- Document excerpt:
==*==
Data is essential for all types of organisations today, so ensuring access to mission critical applications and data following a disaster is critical. However, business continuity and disaster preparedness are about so much more than that. In other words, you might have important apps up and running somewhere, but that doesn’t matter if your office is underwater and your employees are at home without power. You need to consider the business as a whole in order to satisfy your customers needs following a disaster event.
The first step for many businesses is to conduct a business impact analysis (BIA). Detailed instruction on conducting a BIA is outside the scope of this post, but the point is to:
1) Identify potential events that could negatively impact normal business operations,
2) Calculate the likelihood that each event may occur, and
3) Quantify the impact that the event could have on your business.
==*==
(Pointing data for screenshots)
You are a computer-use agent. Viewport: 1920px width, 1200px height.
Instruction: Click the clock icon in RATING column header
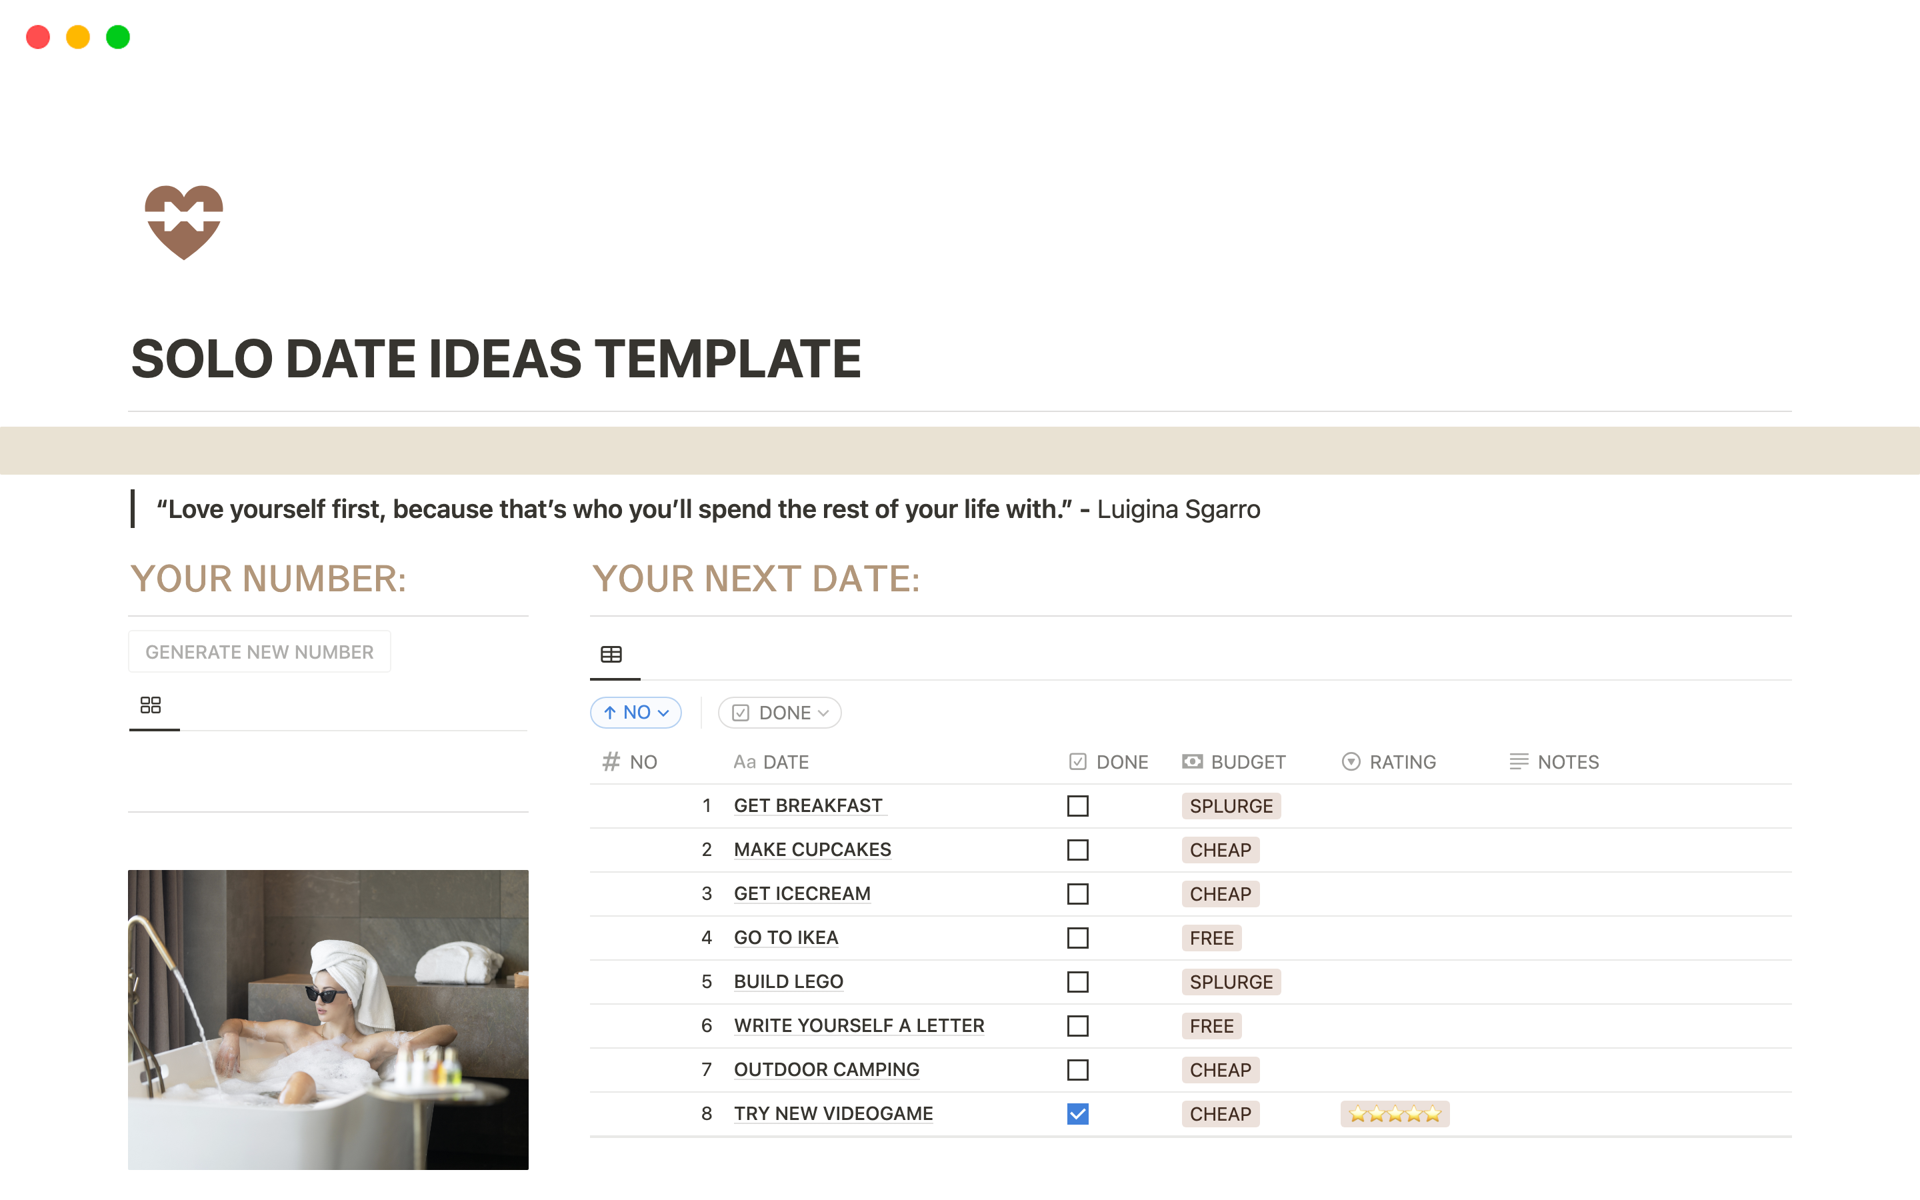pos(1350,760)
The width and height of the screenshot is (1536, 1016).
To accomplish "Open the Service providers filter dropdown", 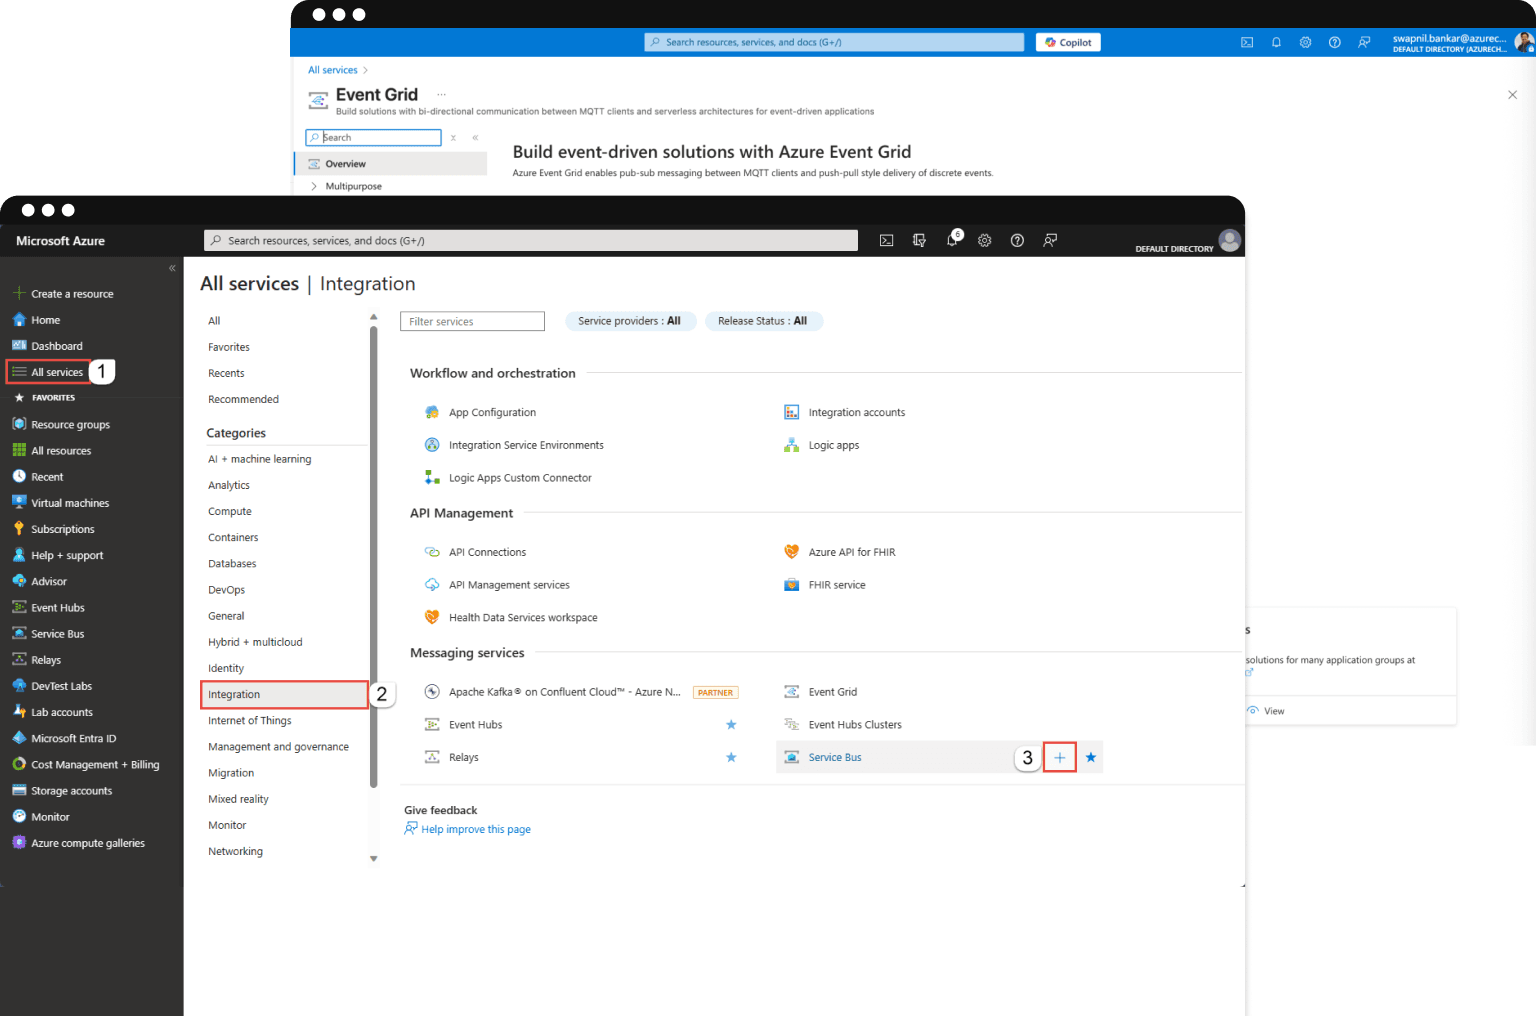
==*==
- Directives:
a - The disaster preparedness excerpt gives the purposes of a business impact analysis. List all of them.
b - Copy every line of the pointing data listing word for word, omitting the pictures.

- Solutions for each task:
a -
1) Identify potential events that could negatively impact normal business operations
2) Calculate the likelihood that each event may occur
3) Quantify the impact that the event could have on your business

b -
You are a computer-use agent. Viewport: 1920px width, 1200px height.
Instruction: Click the clock icon in RATING column header
pos(1350,760)
The width and height of the screenshot is (1536, 1016).
To accomplish "Open the Service providers filter dropdown", 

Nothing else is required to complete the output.